Has it been 25 years since the release of Passion and Warfare? Back in 1990, Steve Vai released arguably one of the greatest instrumental guitar albums of all time.
03-Jun-2016: The Passion album was seen as Vai’s magnum opus, and until this day by his own admittance he has been “scared shitless of performing it live,” he declares to the audience at the O2 Academy Newcastle. However, to celebrate the 25th Anniversary of the album’s release, tonight Steve Vai is performing the album in full and for the first time.
Steve Vai is not only in a league of his own as a guitarist, but he is a showman too. He takes to the smoke-filled stage shrouded in mystery, cloaked by a hoodie, and wearing laser pointing glasses, his fret board illuminated with blue lights as he launches into the hard rocking “Bad Horsie”.
He takes us back to start of his career with “The Attitude Song” from his 1984 album Flexable, which was the precursor to Passion and Warfare. Later this month, Vai will release previously unheard material in the shape of Modern Primitive, which is effectively the missing link between the two and aims to shed some light on the transition of his sound.
The show opening is, of course, the aperitif to the main course of Passion and Warfare. Steve Vai quips how humbled he is by what that record did for him. Visuals projected onto a video screen at the back of the stage accompany the piece, with footage of Brian May, Vai and Joe Satriani from the Sevilla Expo in ’91 setting the context for the performance.
Immediately from the off the opening bars of “Liberty” are enough to make the hairs on the back of your neck stand up. Grasping his fabled Ibanez Jem “Evo,” Vai leads us into a video guitar battle as he grapples with his dear friend and once guitar teacher, Joe Satriani. During “The Animal,” Satch shows off his more extroverted Shockwave Supernova playful side donning a whole host wigs and props in the process.

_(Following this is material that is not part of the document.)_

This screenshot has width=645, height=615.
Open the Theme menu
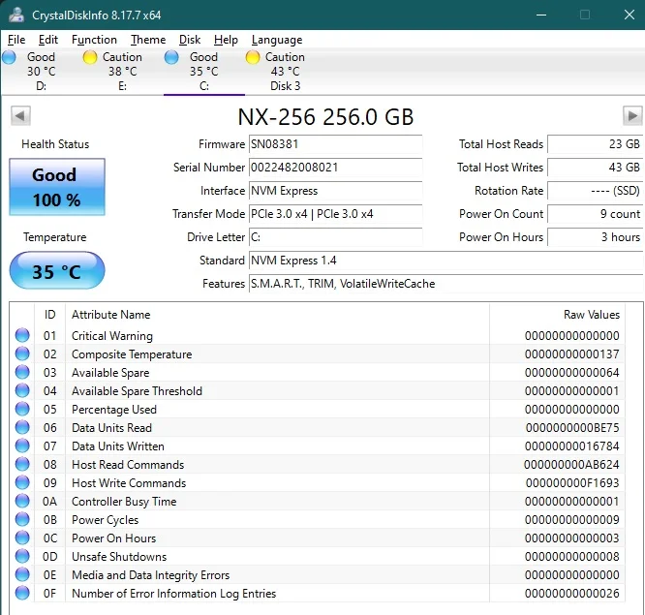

Throughout the show Vai performs with so much intensity, it’s almost as if he is one with his guitar, he truly makes it sing especially during the likes of “For The Love of God,” which features one of the greatest solos one could ever have the pleasure of witnessing. Dream Theatre’s John Petrucci jams along with the band to “The Audience is Listening.”
Passion and Warfare is brought to a close with the weirdest track on the album and one of the tracks which Vai was most concerned about performing live “Love Secrets,” but it works. Having had many of Vai’s friends and colleagues joining the show, he saves the best for last with the late great Frank Zappa and a rendition of “Stevie’s Spanking.”
The band shows off their improvisational skills during “Build Me A Song” whereby several members of the audience are brought to the stage to help the band construct a brand new track never heard before. The night is brought to a close with “Racing the World,” leaving the stage to rapturous applause. But they aren’t done yet, returning to the stage with “Fire Garden Suite IV.”
Tonight Steve Vai delivered a two and a quarter hour tour de force of musicianship which allowed his fans the opportunity to hear his timeless masterpiece as it was originally intended and conceived and it did not disappoint.